# My belt sander is attacking me - help!



## apicius9 (Feb 19, 2013)

Well, never had any issues with my Jet combined belt and disc sander, but today it started electrocuting me. I get zapped whenever I touch the metal (while it is running) or even when I am sanding pieces with metal spacers the current runs trough it. I admit, it needs a good cleaning and I will do that first thing tomorrow. But does anybody know what else I should be looking for? I'm a bit of a dummie when it comes to anything electrical. Of course, I could bug Woodcraft, but I have dozens of pieces prepared for sanding over the next week, so the timing is really annoying. Thanks for any tip you may have,

Stefan


----------



## sachem allison (Feb 19, 2013)

good cleaning needed. unscrew the cowling where the cord goes in the back and see if any connections are loose. vacuum up any loose metal dust from the spacer grinding. Then check the connections to the switch, make sure everything is tight and not loose. sometimes, connections vibrate loose or screws come unwound and arcing occurs. check to make sure there are no cuts, cracks or burns in the wiring or cord. If that still doesn't help, take it outside, douse it with gasoline, set it on fire, unzip your pants and piss on it.


----------



## apicius9 (Feb 19, 2013)

LOL, I had that last thought many times before  I assume it's static building up, but I have not changed anything, sander is in the same spot, I am wearing the same work shoes etc. Just was wondering why that suddenly started and how to get rid of it. I just read that humidity and temperature may have something to do with it, but usually it should be humid enough out here (even though it has been very windy and a bit colder than normal, lately). Will definitely start with a thorough cleaning tomorrow.

Stefan


----------



## SlapChop (Feb 19, 2013)

You are getting current to the chassis somehow. I would imagine, as Son said, that you have metal either built up inside, or something has come loose. It should be pretty clear to tell where its happening there should be a small burn mark where the arcing inside is taking place. You could also just put on gloves to shield yourself in the interim, but be careful shorts can do big damage to equipment.


----------



## sachem allison (Feb 19, 2013)

apicius9 said:


> LOL, I had that last thought many times before  I assume it's static building up, but I have not changed anything, sander is in the same spot, I am wearing the same work shoes etc. Just was wondering why that suddenly started and how to get rid of it. I just read that humidity and temperature may have something to do with it, but usually it should be humid enough out here (even though it has been very windy and a bit colder than normal, lately). Will definitely start with a thorough cleaning tomorrow.
> 
> Stefan



Windy and colder. It's you building up a charge, you need to ground yourself first. they actually make a small personal grounding device for situations like this. I'll see if I can find it.


----------



## zitangy (Feb 19, 2013)

sachem allison said:


> Windy and colder. It's you building up a charge, you need to ground yourself first. they actually make a small personal grounding device for situations like this. I'll see if I can find it.



I wld be at a loss too...

1)source of electricity either internal ( arcing) or external ( static)
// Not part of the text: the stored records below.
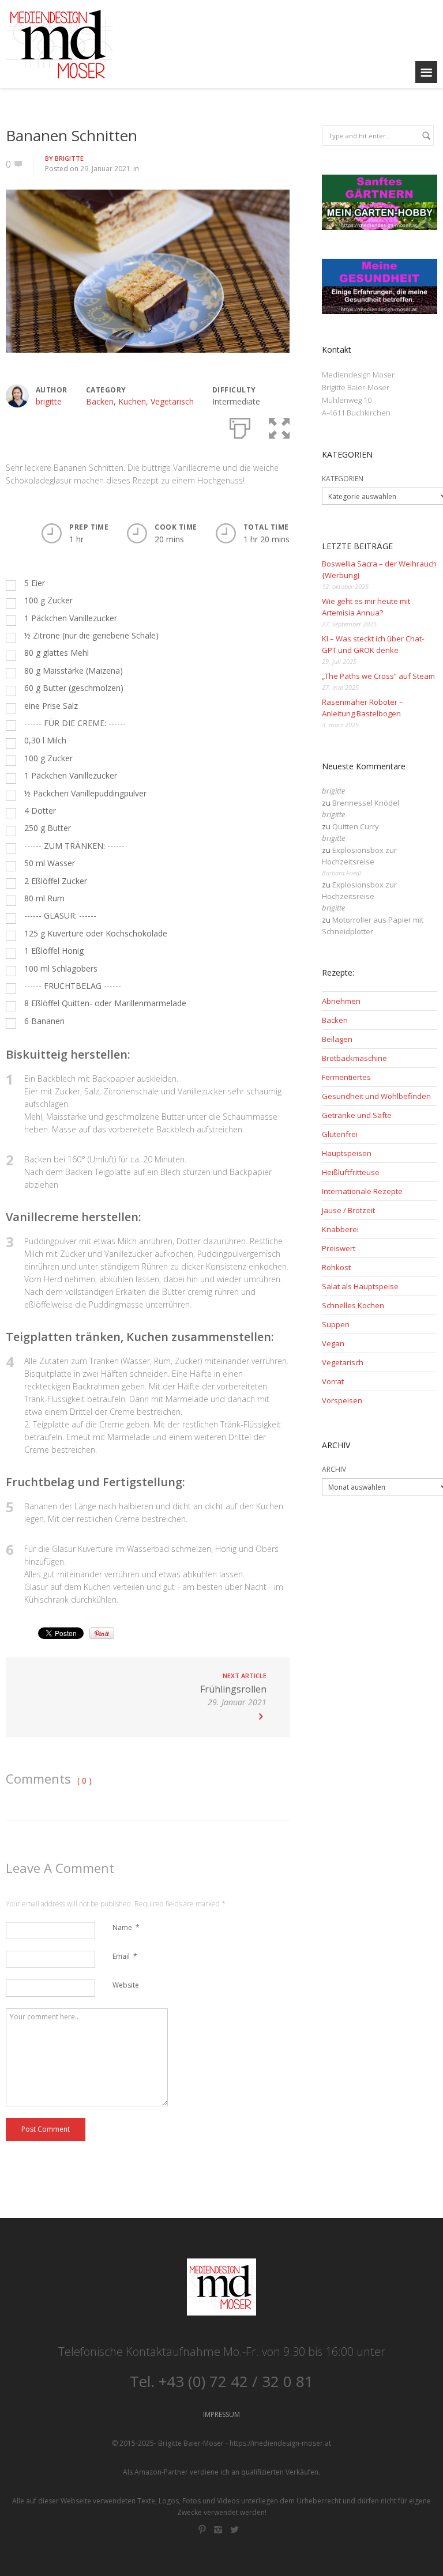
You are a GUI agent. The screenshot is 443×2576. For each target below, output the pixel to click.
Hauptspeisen (346, 1153)
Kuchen (132, 401)
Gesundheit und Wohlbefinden (376, 1096)
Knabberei (340, 1229)
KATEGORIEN (342, 479)
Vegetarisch (172, 401)
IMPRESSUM (221, 2414)
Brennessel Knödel (365, 803)
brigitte (69, 158)
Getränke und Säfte (357, 1115)
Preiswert (338, 1248)
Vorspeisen (342, 1400)
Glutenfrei (340, 1134)
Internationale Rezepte (362, 1191)
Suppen (336, 1324)
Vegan (333, 1343)
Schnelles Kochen (353, 1305)
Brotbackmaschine (354, 1058)
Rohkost (336, 1267)
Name (126, 1927)
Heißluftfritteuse (351, 1172)
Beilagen (337, 1039)
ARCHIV (334, 1469)
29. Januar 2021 (105, 168)
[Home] (59, 44)
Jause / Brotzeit (348, 1210)
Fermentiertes (346, 1077)
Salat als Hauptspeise (360, 1286)
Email (124, 1956)
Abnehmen (341, 1001)
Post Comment (45, 2129)
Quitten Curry (355, 826)
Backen (100, 401)
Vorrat (333, 1381)
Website (125, 1985)
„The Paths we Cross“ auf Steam (378, 676)
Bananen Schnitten (71, 135)
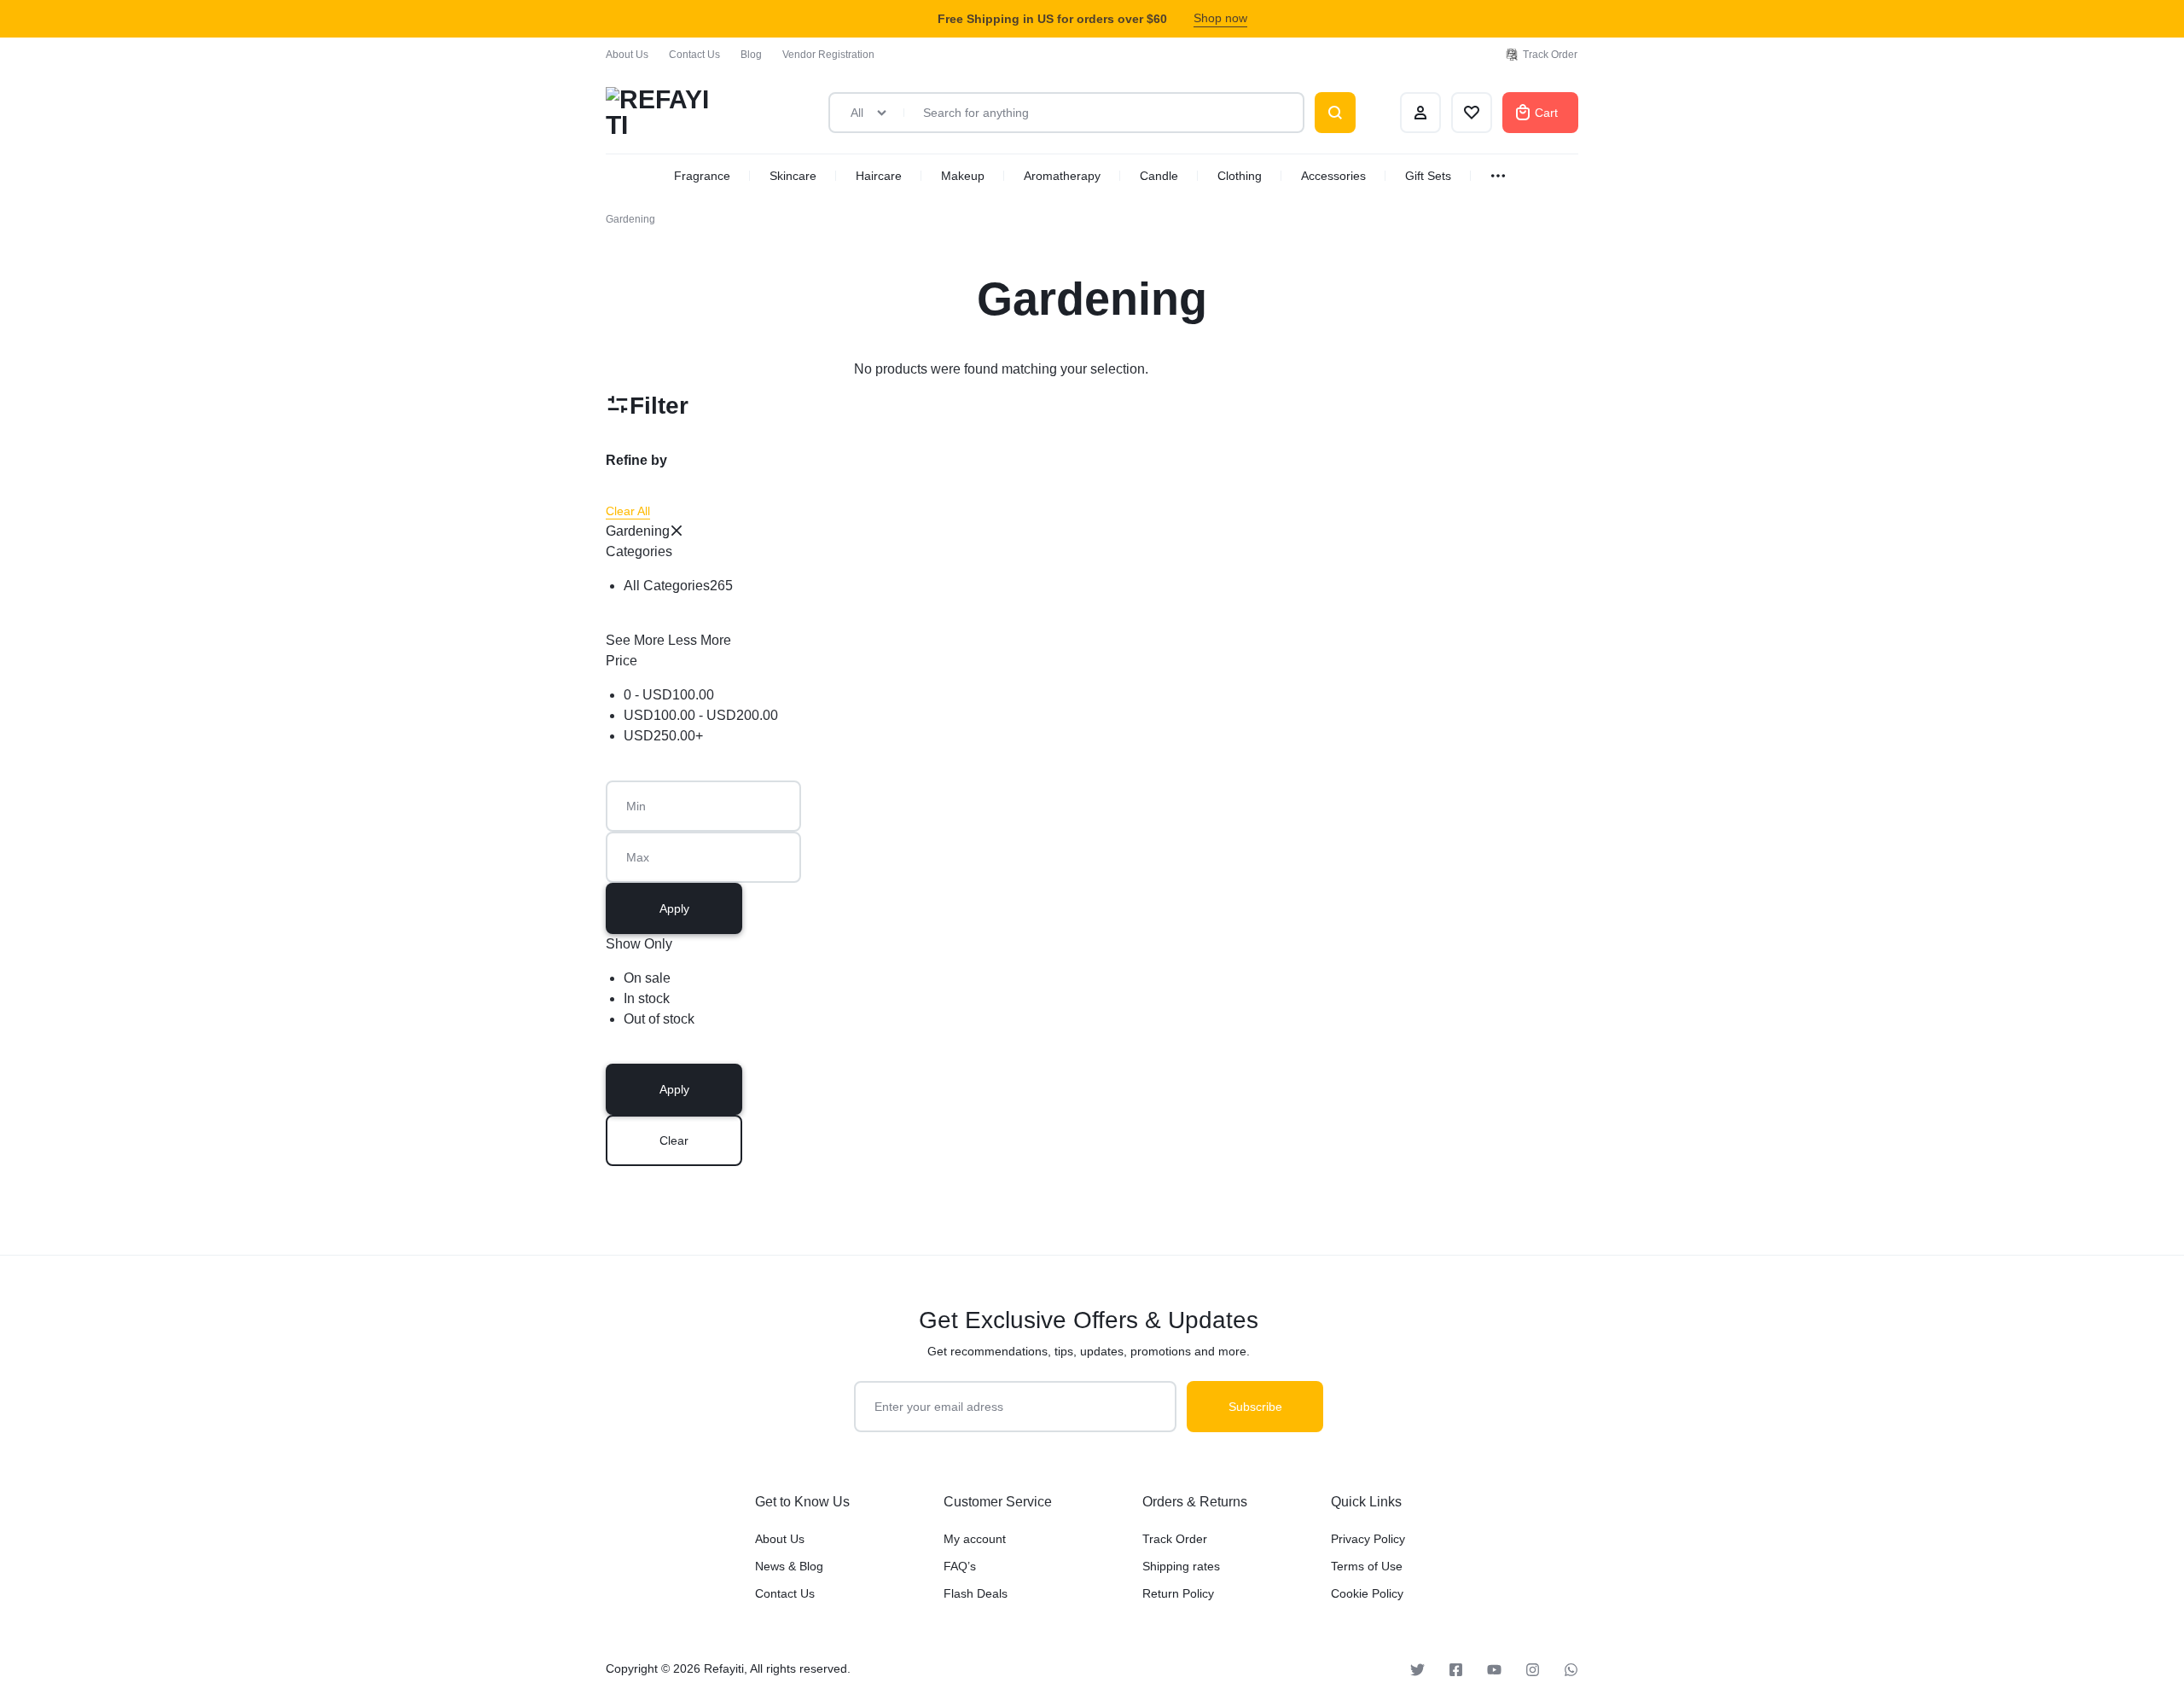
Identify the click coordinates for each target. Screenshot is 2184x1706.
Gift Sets (1428, 176)
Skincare (793, 176)
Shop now (1220, 18)
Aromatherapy (1062, 176)
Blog (751, 55)
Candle (1159, 176)
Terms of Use (1367, 1566)
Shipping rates (1181, 1566)
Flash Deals (976, 1593)
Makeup (963, 176)
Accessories (1333, 176)
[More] (1500, 175)
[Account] (1420, 112)
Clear (673, 1140)
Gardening (638, 531)
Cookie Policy (1367, 1593)
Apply (674, 908)
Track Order (1550, 55)
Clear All (628, 511)
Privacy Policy (1368, 1539)
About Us (627, 55)
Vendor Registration (828, 55)
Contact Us (694, 55)
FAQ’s (960, 1566)
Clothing (1239, 176)
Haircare (879, 176)
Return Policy (1178, 1593)
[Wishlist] (1471, 112)
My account (975, 1539)
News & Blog (789, 1566)
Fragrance (702, 176)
2) *Internal..* as mentioned.. possibly a loose connection or a build up that makes it possible to "jump" and heaven forbid... when it becomes permanent. This is more serious as it can kill?

3) External. I suppose rubber gloves or " finger condoms" wld help. 

4) either way, grounding it either on the man or the equipment.

Has to be resolved and might as well get it done asap.

Either way a test pen wld be handy in the endeavor to resolve teh issue

Just a thought on Son's suggestion... Assuming that you are peeing on the equipment with teh equipment running, wld electricity travel up to the person via the "water jet"

Good luck..
D


----------



## Don Nguyen (Feb 19, 2013)

zitangy said:


> 4) either way, grounding it either on the man or the equipment.



This is a very common one I've heard a lot about.

Hopefully it gets fixed soon! That could get pretty scary.


----------



## knyfeknerd (Feb 19, 2013)

Stefan's machines are rising up against him! 
Soon SkyNet will take over the world.
Sorry about all your bad luck lately, I hope all your tools start behaving reasonably.


----------



## JMJones (Feb 19, 2013)

Had this happen with a disc sander I made. It had to do with the brushes in the old motor needing to be replaced. It can be dangerous.


----------



## DeepCSweede (Feb 19, 2013)

It's a pretty simple fix - if it is electrocuting you - UNPLUG IT!! 
I was thinking more along the lines of that Russian Meteorite is bringing the machines to life ala Maximum Overdrive


----------



## rdpx (Feb 19, 2013)

sachem allison said:


> take it outside, douse it with gasoline, set it on fire, unzip your pants and piss on it.



This is generally good advice for any problems, especially if they are computer related.


----------



## daveb (Feb 20, 2013)

Stefan,

The Navy spent a lot of money training me on things electronic many years ago. I apologize if over simplifying - I wrote like I was tyring to explain it to my sister... 

Unplug machine.
Beg, Borrow or buy a cheap multimeter. 10 bucks will get you a new shiny one. I like analog for continuity checking. Digital ok.

http://www.amazon.com/dp/B00002N5EX/?tag=skimlinks_replacement-20

Plug the two leads in and set to measure ohms or kohms. They may use the greek symbol for omega. 
Keeping ends apart note how meter shows open (usually far left, no deflection, or "max")
Touch pointy ends together and look for deflection of needle to far right or zero if digital. Adjust for 0 if available on meter. 
Touch one pointy end to flat blade of plug and other pointy end to the round part of plug. (ground)
If any deflection on meter go to step 2.
Depress trigger.
If any deflection on meter go to step 2.
Repeat on other flat blade.

Step 2. If any deflection observed you are getting AC where you don't want AC. It is dangerous - don't plug in or operate machine. See Son's post or look for someone that can effect repair. If you elect repair, repeat check before plugging in.

Regards,


----------



## GLE1952 (Feb 20, 2013)

If you're getting a true shock, not just static a pop, I would check for a faulty ground wire or a loose neutral.
Could be in the motor or cabinet, the outlet, junction box or the breaker panel.
If any electrical work has been done anywhere in your house that would be the first place to check the joints.

Glen


----------



## apicius9 (Feb 20, 2013)

Thanks for your tips, everyone. Before I had read all your recommendations, I vacuumed it out, blew pressured air into it (and now all my wood looks the same grayish color...), checked for loose parts, put on a new belt and it seemed to work fine today. Not exactly sure what did it, and I will definitely keep an eye on it and come back to your tips when needed. I even have a multimeter somewhere - well, I moved from a packed 2 bedroom apartment to a small room, and heaven knows in which of the 60 boxes the meter is... 

Stefan


----------